L’approbation de la politique européenne du gouvernement supposerait que
celle-ci fût clairement affirmée à l’égard des errements actuels de la
Communauté économique européenne. Il est
de fait que cette Communauté — en dehors d’une politique agricole commune,
d’ailleurs menacée — tend à n’être, aujourd’hui, guère plus qu’une zone de
libre-échange favorable peut-être aux intérêts étrangers les plus puissants,
mais qui voue au démantèlement des pans entiers de notre industrie laissée sans
protection contre des concurrences inégales, sauvages ou qui se gardent de nous
accorder la réciprocité. On ne saurait demander aux Français de souscrire ainsi
à leur asservissement économique, au marasme et au chômage. Dans la mesure
où la politique économique propre au gouvernement français contribue pour sa
part aux mêmes résultats, on ne saurait davantage lui obtenir l’approbation
sous le couvert d’un vote relatif à l’Europe.
3. L’admission
de l’Espagne et du Portugal dans la Communauté soulève, tant pour nos intérêts
agricoles que pour le fonctionnement des institutions communes, de très
sérieuses difficultés qui doivent être préalablement résolues, sous peine
d’aggraver une situation déjà fort peu satisfaisante. Jusque-là, il serait
d’une grande légèreté, pour en tirer quelque avantage politique plus ou moins
illusoire, d’annoncer cette admission comme virtuellement acquise.
4. La politique européenne du gouvernement ne
peut, en aucun cas, dispenser la France d’une politique étrangère qui lui soit
propre. L’Europe ne peut servir à camoufler l’effacement d’une France qui
n’aurait plus, sur le plan mondial, ni autorité, ni idée, ni message, ni
visage. Nous récusons une politique étrangère qui cesse de répondre à la
vocation d’une grande puissance, membre permanent du Conseil de sécurité des
Nations unies et investie de ce fait de responsabilités particulières dans
l’ordre international.
C’est pourquoi nous disons NON.
NON à la politique de la supranationalité.

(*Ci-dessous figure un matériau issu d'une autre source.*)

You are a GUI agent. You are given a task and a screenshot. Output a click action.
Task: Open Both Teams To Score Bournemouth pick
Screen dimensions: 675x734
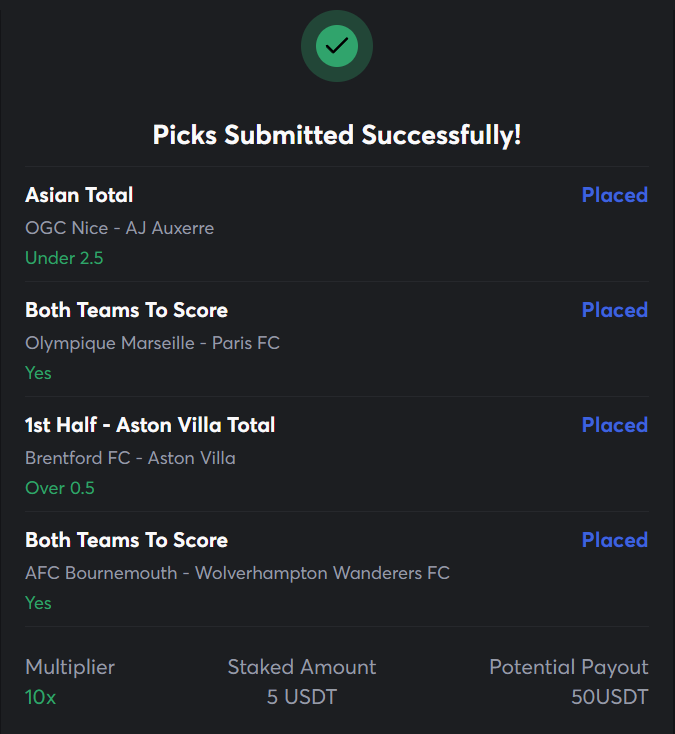126,540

NON à l’asservissement économique.
NON à l’effacement international de la France.
Favorables à
l’organisation européenne, oui, nous le sommes pleinement. Nous voulons, autant
que d’autres, que se fasse l’Europe. Mais une Europe européenne, où la France
conduise son destin de grande nation. Nous
disons non à une France vassale dans un empire de marchands, non à une France
qui démissionne aujourd’hui pour s’effacer demain.
Puisqu’il
s’agit de la France, de son indépendance et de l’avenir, puis qu’il s’agit de
l’Europe, de sa cohésion et de sa volonté, nous ne transigerons pas. Nous
lutterons de toutes nos forces pour qu’après tant de sacrifices, tant
d’épreuves et tant d’exemples, notre génération ne signe pas, dans l’ignorance,
le déclin de la patrie.
Comme toujours
quand il s’agit de l’abaissement de la France, le parti de l’étranger est à
l’œuvre avec sa voix paisible et rassurante. Français, ne l’écoutez pas. C’est
l’engourdissement qui précède la paix de la mort.
Mais comme
toujours quand il s’agit de l’honneur de la France, partout des hommes vont se
lever pour combattre les partisans du renoncement et les auxiliaires de la
décadence.
Avec gravité et
résolution, je vous appelle dans un grand rassemblement de l’espérance, à un
nouveau combat, celui pour la France de toujours et l’Europe de demain.